2. Im April 2003 erstattete die Bundesanstalt für Finanzdienstleistungsaufsicht Anzeige bei der Staatsanwaltschaft wegen Kurs- und Marktpreismanipulationen gegen den Beschwerdeführer und sechs weitere Personen. Vorausgegangen waren zwei anonyme Anzeigen sowie eine Mitteilung der D… AG, in denen im Wesentlichen der gleiche Vorwurf über Kursmanipulationen der I…-Aktien erhoben wurde.

In diesem Zusammenhang wurde ein mit „Streng vertraulich” überschriebenes Protokoll eines „Kick-off-Meeting” der Beschuldigten sowie die ebenfalls anonyme Beschreibung des „Projekt I… 2000” vorgelegt. Daraus ging hervor, dass die I… AG entgegen der „Ad-hoc-Mitteilung” vom 15. August 2000 ihr Planziel im 2. Quartal 2000 nicht erreicht hatte. Deshalb hätten die Beschuldigten am 19. September 2000 Maßnahmen besprochen, um den Kurs der I…-Aktien zu manipulieren, diese auch in den folgenden Quartalen zu stützen und sie sodann zu einem höchstmöglichen Preis zu verkaufen. Dazu hätten durch – im Einzelnen näher dargelegte – Manipulationen die Umsatzzahlen den verkündeten Prognosen und angeblich getätigten Umsätzen angepasst werden sollen.

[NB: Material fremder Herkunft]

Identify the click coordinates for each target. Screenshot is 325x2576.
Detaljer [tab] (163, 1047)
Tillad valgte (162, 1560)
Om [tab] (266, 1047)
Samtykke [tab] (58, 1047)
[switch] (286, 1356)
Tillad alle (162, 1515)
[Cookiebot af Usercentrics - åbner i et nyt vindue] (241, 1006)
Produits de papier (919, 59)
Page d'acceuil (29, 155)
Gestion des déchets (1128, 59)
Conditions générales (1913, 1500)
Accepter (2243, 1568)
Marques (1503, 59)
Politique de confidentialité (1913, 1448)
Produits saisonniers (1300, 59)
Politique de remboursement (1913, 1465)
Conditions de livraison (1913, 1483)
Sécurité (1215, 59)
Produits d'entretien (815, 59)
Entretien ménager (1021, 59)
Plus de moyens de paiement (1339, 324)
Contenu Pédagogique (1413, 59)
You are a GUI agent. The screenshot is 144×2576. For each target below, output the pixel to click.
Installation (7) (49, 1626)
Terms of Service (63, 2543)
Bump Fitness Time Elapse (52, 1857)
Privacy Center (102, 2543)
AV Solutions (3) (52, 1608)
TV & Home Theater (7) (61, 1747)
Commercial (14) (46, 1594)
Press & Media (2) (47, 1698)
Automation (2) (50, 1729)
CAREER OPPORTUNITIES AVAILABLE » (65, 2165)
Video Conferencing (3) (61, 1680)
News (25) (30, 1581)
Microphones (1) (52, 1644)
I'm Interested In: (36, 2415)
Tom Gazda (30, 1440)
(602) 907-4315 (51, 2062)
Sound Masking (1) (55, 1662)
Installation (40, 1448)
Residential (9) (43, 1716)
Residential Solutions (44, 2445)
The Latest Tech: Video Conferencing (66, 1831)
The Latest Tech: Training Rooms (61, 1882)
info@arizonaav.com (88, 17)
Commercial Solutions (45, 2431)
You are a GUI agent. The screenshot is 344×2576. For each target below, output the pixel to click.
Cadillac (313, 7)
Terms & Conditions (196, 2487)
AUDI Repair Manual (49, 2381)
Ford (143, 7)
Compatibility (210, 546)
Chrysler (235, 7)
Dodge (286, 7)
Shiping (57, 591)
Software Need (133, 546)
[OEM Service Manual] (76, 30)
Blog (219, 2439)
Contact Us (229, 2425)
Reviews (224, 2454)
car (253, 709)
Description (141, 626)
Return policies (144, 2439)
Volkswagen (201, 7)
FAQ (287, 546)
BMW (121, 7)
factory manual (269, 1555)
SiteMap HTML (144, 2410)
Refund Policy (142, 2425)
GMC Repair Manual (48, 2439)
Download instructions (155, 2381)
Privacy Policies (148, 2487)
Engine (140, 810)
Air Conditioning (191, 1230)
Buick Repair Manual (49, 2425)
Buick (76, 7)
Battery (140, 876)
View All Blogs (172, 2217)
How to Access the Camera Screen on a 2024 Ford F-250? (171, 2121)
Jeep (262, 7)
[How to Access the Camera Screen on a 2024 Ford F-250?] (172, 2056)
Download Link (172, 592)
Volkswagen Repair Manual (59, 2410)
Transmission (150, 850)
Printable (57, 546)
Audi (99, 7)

3. Auf Antrag der Staatsanwaltschaft erließ das Amtsgericht eine Reihe von Durchsuchungsbeschlüssen. Den Antrag auf Erlass eines Haftbefehls sowie des dinglichen Arrests in das Vermögen der Beschuldigten lehnte die Ermittlungsrichterin hingegen am 2. Juni 2003 ab. Die bestehende Verdachtslage rechtfertige diese gravierenden Maßnahmen nicht. Hinsichtlich der beantragten Arreste bestünde wegen ihrer enormen Höhe die Gefahr von irreparablen Folgen. Derart einschneidende Maßnahmen erforderten in Ausprägung des Verhältnismäßigkeitsgrundsatzes einen erheblich gesteigerten Verdachtsgrad, der nicht gegeben sei. Die Beweislage beruhe bisher nur auf – grundsätzlich unverwertbaren – anonymen Anzeigen, unbeglaubigter und daher hinsichtlich ihrer Echtheit nicht überprüfbarer Kopien sowie Meldungen aus dem Internet, deren Richtigkeit nicht anhand objektiver Kriterien überprüft werden könne. Ferner sei hinsichtlich des Vorwurfs der Kursmanipulation nicht mit hinreichender Sicherheit nachgewiesen, dass den angeblich vorgetäuschten Geschäften tatsächlich keine Lieferungen oder Leistungen der I… AG zugrunde gelegen hätten. Hinsichtlich des Vorwurfs des Betrugs zu Lasten der E… plc. fehle es an konkreten Angaben über die dem Verkauf zugrunde liegenden Verhandlungen und etwaigen getroffenen Zusicherungen. Zeugenvernehmungen seien nicht erfolgt, eine Abschrift des Kaufvertrags liege nicht vor. Es fehle an einer Darlegung, ob überhaupt ein verantwortlich Handelnder auf Seiten der E… plc. getäuscht worden sei und welche Personen bei den Verhandlungen beteiligt gewesen seien.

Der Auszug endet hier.